WHAT TO DO :: Omit all pictures, then retype exactly the lines from the one that contains "Viewport: 902px width, 1316px height." through the end of the listing.

RECORDS SHOWN ::
++++++++++++++++++++

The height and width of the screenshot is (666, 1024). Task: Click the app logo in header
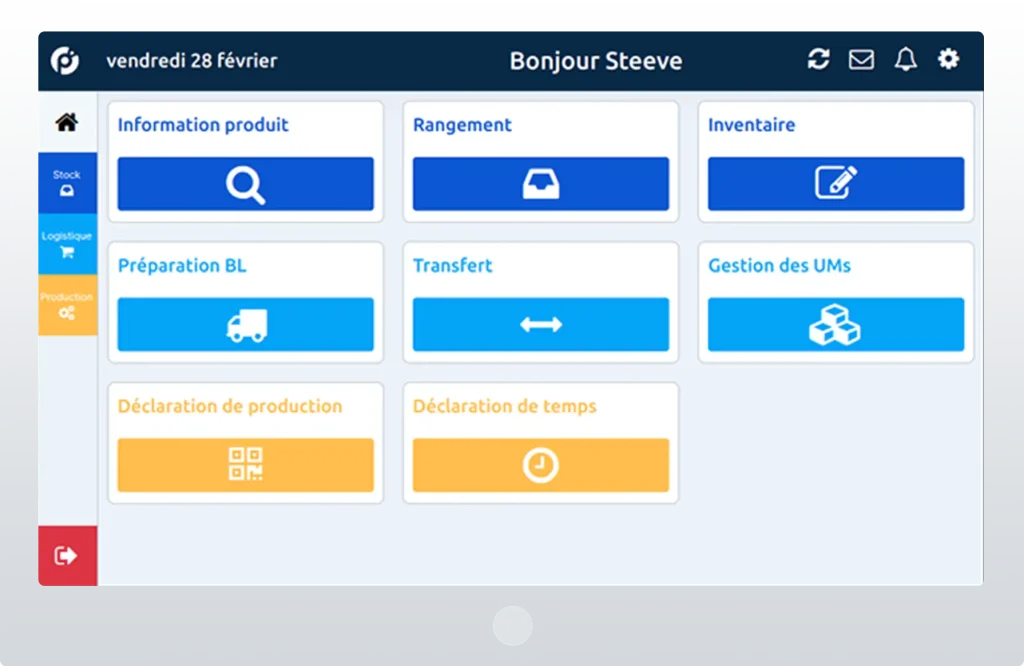(65, 61)
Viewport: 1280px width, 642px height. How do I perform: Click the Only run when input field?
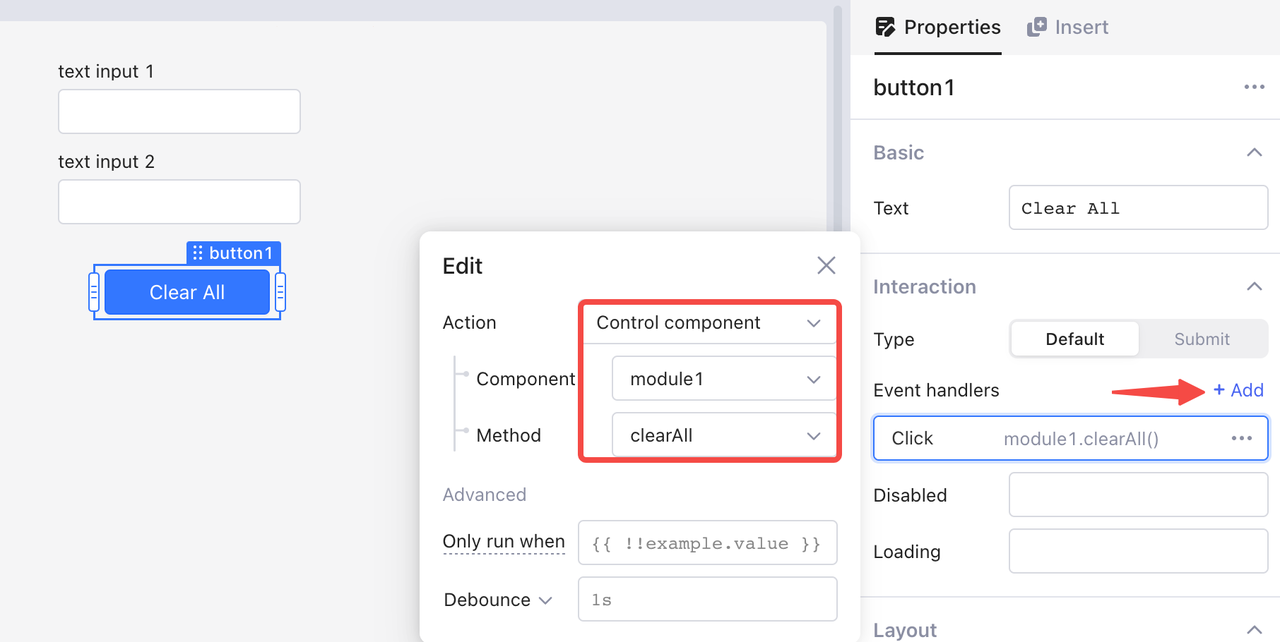point(707,543)
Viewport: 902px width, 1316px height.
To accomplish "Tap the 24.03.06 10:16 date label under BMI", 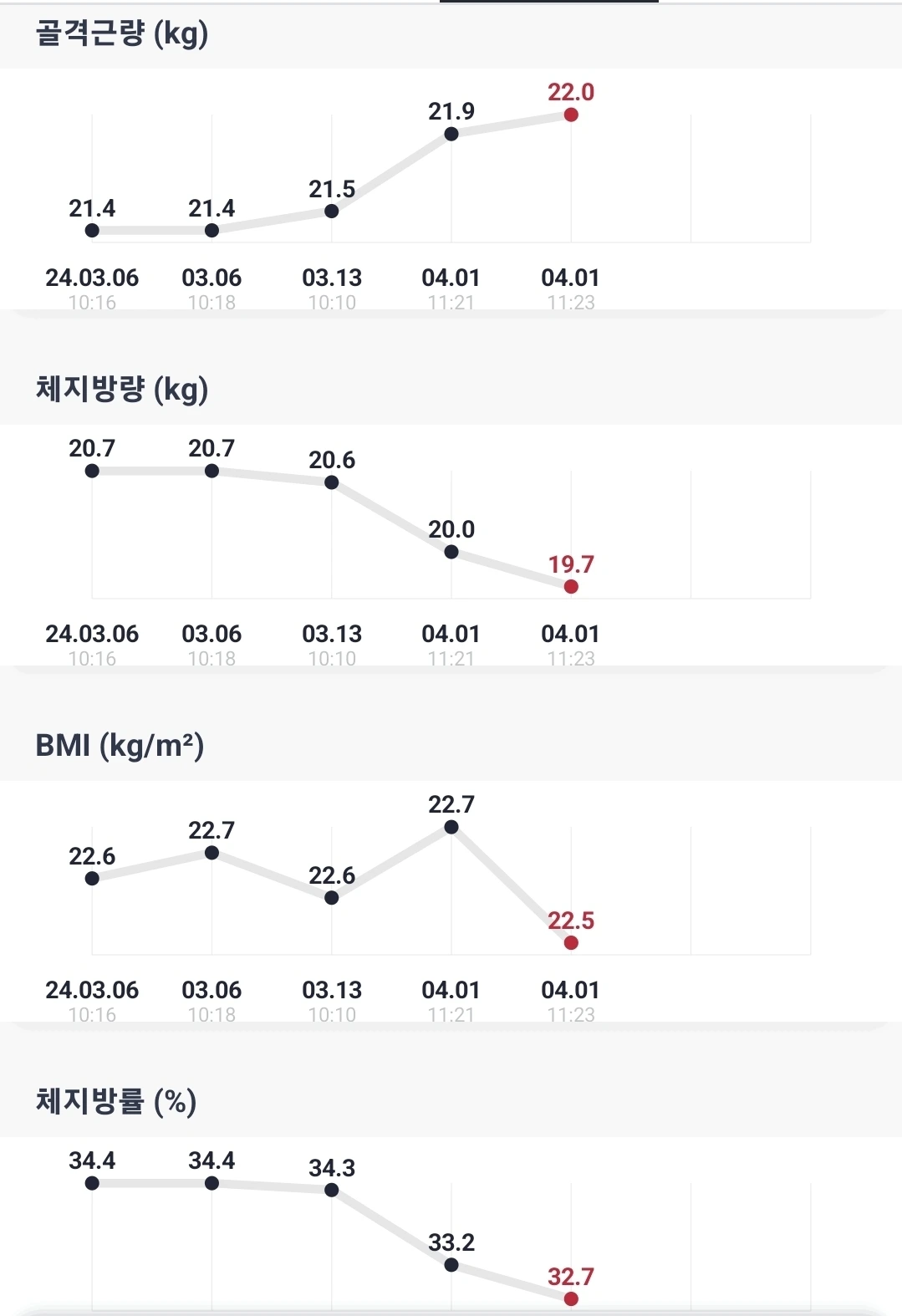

++++++++++++++++++++

ANSWER TO THE EXERCISE ::
Viewport: 902px width, 1316px height.
To accomplish "Tap the 24.03.06 10:16 date label under BMI", 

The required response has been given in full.